The range of the display in Y is dominated by the power at low frequencies, so
it is essential to zoom the display. This graph was zoomed by pressing the
left mouse button with the cursor just at the place where the green and red
curves diverge (at ~0.25 in X), then dragging the mouse to just below the
curves and just to the left of 0.8 to set the lower right corner of the rubber
band. Then the window looks like this:
Now we can see more clearly that the background subtraction is giving a
reasonable power spectrum that is close to flat at high frequencies.

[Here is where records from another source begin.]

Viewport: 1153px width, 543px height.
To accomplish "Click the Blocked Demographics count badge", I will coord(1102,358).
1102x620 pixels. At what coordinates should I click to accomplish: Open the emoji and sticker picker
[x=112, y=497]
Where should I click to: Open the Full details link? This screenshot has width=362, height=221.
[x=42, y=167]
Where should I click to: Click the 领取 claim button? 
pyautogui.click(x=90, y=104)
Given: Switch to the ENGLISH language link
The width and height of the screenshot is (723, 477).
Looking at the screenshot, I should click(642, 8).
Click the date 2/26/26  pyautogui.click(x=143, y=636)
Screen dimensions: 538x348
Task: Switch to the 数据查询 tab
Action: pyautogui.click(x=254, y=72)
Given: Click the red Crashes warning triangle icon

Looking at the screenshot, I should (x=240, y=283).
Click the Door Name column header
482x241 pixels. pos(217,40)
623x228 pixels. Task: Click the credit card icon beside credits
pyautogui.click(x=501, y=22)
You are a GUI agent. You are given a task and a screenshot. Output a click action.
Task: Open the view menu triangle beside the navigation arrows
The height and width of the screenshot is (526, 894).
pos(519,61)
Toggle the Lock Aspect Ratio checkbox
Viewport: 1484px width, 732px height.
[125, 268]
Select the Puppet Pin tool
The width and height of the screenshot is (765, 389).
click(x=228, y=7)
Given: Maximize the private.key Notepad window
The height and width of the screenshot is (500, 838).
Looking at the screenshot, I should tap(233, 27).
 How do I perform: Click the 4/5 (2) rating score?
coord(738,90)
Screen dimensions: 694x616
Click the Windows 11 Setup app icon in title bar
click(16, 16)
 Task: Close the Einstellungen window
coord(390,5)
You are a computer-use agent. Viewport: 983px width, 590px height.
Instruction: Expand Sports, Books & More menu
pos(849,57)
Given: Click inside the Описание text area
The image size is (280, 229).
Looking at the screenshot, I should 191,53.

The next step is to add in all of tiles, either by pushing the "Adding
Non-center Tiles" button or by opening the Angle range dialog and switching to
the All tiles option. These two methods will give slightly different
results, and the latter is actually preferable.
The power spectrum is much smoother and it is now easier to see that it has a
discernable dip, but that the green
curve does not fit very well. If we open the Fitting Range & Method dialog, we
see that it is fitting from 0.43 to 0.78, a range that was determined from the
nominal defocus but is not quite appropriate for the actual defocus. The
range was changed to what was shown above in the dialog: the left side was
moved to 0.38 to include more of the falling phase of the power spectrum, and the
right side was reduced to 0.58 because the power spectrum drops off after that
point, well before its second zero. At this point it is also clear that the
actual defocus is different from 3 microns, so we select the Current
defocus estimate radio button in the Angle Range dialog so that the
shifting from non-centered tiles will be more accurate.
If the fitting were unstable, a better way to do this would be to
change the Expected defocus entry.
After recomputing the curves and zooming the display again, it looks
like this:
Here we see that the
CTF-like fitting works fairly well near the bottom of the dip, and that it
leads to a defocus estimate significantly different from the nominal defocus.
Turning on the Vary exponent of CTF function gives a slightly better
fit:
This fitting method can now be used over different angular ranges, and the
results can be stored from each range. Although there is no need to try the
different fitting methods with this data set, they are illustrated next.
This panel shows the power spectrum for a different angular range (-50 to -10
degrees) with a
fourth-order polynomial fit to the frequency range shown in the dialog above.
As is typical of polynomials, the green curves goes off wildly outside the
fitting range.
This panel shows the power spectrum for the original angular range with
determination of the zero from the intersection of two curves, with the
frequency range as shown in the dialog above.